PROVIDED DATA START
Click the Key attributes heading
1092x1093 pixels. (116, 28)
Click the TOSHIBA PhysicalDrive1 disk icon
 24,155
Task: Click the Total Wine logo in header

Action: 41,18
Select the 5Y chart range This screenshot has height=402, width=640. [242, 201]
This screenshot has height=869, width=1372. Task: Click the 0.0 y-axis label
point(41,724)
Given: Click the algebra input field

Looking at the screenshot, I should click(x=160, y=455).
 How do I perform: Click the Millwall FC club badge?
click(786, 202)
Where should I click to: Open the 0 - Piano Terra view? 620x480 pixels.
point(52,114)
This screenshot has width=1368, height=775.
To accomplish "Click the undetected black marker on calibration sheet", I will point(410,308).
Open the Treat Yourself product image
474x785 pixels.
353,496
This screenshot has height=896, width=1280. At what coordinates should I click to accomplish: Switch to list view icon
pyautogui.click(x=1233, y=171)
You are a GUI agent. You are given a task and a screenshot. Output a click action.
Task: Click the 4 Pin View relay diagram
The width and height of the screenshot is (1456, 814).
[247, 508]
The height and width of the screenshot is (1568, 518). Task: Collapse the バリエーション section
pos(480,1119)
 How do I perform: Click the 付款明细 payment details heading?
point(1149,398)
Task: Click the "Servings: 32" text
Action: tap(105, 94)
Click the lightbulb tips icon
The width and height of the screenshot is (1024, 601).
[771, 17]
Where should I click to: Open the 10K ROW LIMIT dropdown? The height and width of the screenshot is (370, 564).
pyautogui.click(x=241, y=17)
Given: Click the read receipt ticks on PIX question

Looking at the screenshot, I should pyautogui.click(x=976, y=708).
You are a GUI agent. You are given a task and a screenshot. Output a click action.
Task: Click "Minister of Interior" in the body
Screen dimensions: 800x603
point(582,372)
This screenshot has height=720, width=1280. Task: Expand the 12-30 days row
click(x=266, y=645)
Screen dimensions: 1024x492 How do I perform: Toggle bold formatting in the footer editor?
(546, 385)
PROVIDED DATA END
WHAT YOU SHOULD DO: When you retype the entries above, keep every line identical to the source.

EXERCISE RESULT:
Click the Key attributes heading
1092x1093 pixels. (116, 28)
Click the TOSHIBA PhysicalDrive1 disk icon
 24,155
Task: Click the Total Wine logo in header

Action: 41,18
Select the 5Y chart range This screenshot has height=402, width=640. [242, 201]
This screenshot has height=869, width=1372. Task: Click the 0.0 y-axis label
point(41,724)
Given: Click the algebra input field

Looking at the screenshot, I should click(x=160, y=455).
 How do I perform: Click the Millwall FC club badge?
click(786, 202)
Where should I click to: Open the 0 - Piano Terra view? 620x480 pixels.
point(52,114)
This screenshot has width=1368, height=775.
To accomplish "Click the undetected black marker on calibration sheet", I will point(410,308).
Open the Treat Yourself product image
474x785 pixels.
353,496
This screenshot has height=896, width=1280. At what coordinates should I click to accomplish: Switch to list view icon
pyautogui.click(x=1233, y=171)
You are a GUI agent. You are given a task and a screenshot. Output a click action.
Task: Click the 4 Pin View relay diagram
The width and height of the screenshot is (1456, 814).
[247, 508]
The height and width of the screenshot is (1568, 518). Task: Collapse the バリエーション section
pos(480,1119)
 How do I perform: Click the 付款明细 payment details heading?
point(1149,398)
Task: Click the "Servings: 32" text
Action: tap(105, 94)
Click the lightbulb tips icon
The width and height of the screenshot is (1024, 601).
[771, 17]
Where should I click to: Open the 10K ROW LIMIT dropdown? The height and width of the screenshot is (370, 564).
pyautogui.click(x=241, y=17)
Given: Click the read receipt ticks on PIX question

Looking at the screenshot, I should pyautogui.click(x=976, y=708).
You are a GUI agent. You are given a task and a screenshot. Output a click action.
Task: Click "Minister of Interior" in the body
Screen dimensions: 800x603
point(582,372)
This screenshot has height=720, width=1280. Task: Expand the 12-30 days row
click(x=266, y=645)
Screen dimensions: 1024x492 How do I perform: Toggle bold formatting in the footer editor?
(546, 385)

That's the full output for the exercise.